Positive employment aggregate performances should not be overestimated as some Member States are beginning to experience increases in unemployment, and should not hide the huge difficulties, especially for vulnerable groups (for instance, people with a migrant background, women with family care charges, young workers, 55+ and people with disabilities) or become vulnerable because of ineffective or inexistent access to training or the sudden downturn of their economic sector without foresight or strategic vision of the company. Such vulnerabilities are shown in the long-term unemployment figures, slow job-to-job transitions and persistent poverty, or people at risk of social exclusion.

In this context, it is crucial to have a mix of policies that lever fiscal, social, industrial and employment policies. We need fiscal policies that drive investments toward the green transition and create solid public infrastructures, with an EU budget that consolidates the EU economy with material and immaterial infrastructures and networks, including at cross-border or transnational levels. Such investments should go together with creating quality jobs and granular analysis of active labour market policies, which should protect workers and enable them to adapt to fast-changing productive patterns.

Public policies should be pinpointed on social cohesion objectives, incentivising autonomous and genuine collective bargaining, especially to multiply its redistributive impact and unleash its potential to introduce innovative measures to protect workers. They should also finance social protection measures, giving priorities to just transition, including securing job-to-job transition, an adequate minimum income framework in all Member States, as pushed by the ETUC with its continuous demand for an EU directive, and financing of quality and accessible public services, with sufficient human, financial and material resources, at the service of European people.

Against this scenario, a reform of the economic governance that activates investments (10% of GDP until 2030 is the gap for a complete green and digital transition with just transition) and preserves social cohesion, having the European Pillar of Social Rights as a cornerstone, is pivotal but unfortunately far from what is currently envisaged.

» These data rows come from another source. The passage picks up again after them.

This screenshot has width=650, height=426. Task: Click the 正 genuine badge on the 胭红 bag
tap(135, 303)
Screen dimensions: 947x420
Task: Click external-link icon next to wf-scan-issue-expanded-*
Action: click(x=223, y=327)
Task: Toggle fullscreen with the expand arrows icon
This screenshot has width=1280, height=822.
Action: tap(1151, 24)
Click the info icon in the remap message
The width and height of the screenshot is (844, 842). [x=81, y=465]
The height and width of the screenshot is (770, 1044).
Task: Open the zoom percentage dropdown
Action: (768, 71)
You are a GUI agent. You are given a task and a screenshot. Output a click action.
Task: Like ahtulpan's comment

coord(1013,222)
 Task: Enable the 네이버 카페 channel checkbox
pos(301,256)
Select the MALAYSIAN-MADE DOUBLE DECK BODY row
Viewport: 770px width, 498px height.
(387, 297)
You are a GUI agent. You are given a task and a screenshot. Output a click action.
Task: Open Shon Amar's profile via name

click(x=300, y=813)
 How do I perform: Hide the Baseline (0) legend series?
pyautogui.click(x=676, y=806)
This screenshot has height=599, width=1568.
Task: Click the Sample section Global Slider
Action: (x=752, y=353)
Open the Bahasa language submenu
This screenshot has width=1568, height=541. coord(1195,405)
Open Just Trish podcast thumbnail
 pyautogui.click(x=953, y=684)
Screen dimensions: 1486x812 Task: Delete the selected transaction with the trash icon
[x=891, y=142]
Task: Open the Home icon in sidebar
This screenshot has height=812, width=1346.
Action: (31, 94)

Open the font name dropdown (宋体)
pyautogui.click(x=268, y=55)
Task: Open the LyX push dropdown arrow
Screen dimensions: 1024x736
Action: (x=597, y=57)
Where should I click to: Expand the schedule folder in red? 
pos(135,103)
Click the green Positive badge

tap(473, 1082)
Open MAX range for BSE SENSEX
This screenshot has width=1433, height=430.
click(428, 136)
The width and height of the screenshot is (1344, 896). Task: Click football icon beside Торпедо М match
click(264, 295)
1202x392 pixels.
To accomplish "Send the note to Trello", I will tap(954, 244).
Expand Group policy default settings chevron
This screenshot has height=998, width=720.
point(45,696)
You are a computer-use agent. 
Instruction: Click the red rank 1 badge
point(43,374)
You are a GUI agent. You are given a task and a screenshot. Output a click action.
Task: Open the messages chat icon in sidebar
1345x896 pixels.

The ETUC is critical about the positions on which both decision-makers (European Parliament and the Council) are converging and demands a prolongation of the escape clause to further reflect on the most appropriate reform considering the environmental and social ambitions of the EU.

Still, the medium-term fiscal-structural plans shall offer new momentum for designing a policy mix that keeps fiscal, industrial and employment policies in a single strategic framework. This is the terrain on which social dialogue can express its maximum potential, and social partners should be involved in designing, implementing, and monitoring medium-term national plans.

2024 will be the year of medium-term planning of the fiscal, industrial, and employment policies with strong coordination between the EU's common objectives and national actions. The European Semester will be widely revisited and offer opportunities and risks for European Trade unions. In this regard, the main objectives of the ETUC are:

  • To change the approach to the coordination of monetary and fiscal policies, especially in the Macroeconomic dialogue;
  • To reinforce social objectives in the definition of fiscal, economic, environmental, and social policies, especially in the ASGS and in the Social Convergence Framework;
  • To bind the EU Semester to the just transition and social progress objectives, the ETUC will renew its capacity to coordinate and offer support to its members and, in particular, will enhance the trade union involvement in the economic governance of the EU and the Social Convergence Framework.

In articulation with the EU semester, TUSLO will spearhead the demand to make solidarity policy tools permanent through the EU lending capacity that activates EU facilities for investment and employment stabilisation during a crisis and finance an EU fund for investments. They will explore the possibilities of the recent attention to Beyond Growth and a Wellbeing economy and how this can be part of the Economic Governance and Semester framework. In the annexe, one can find the actions and timeframe to reinforce the TUSLO network.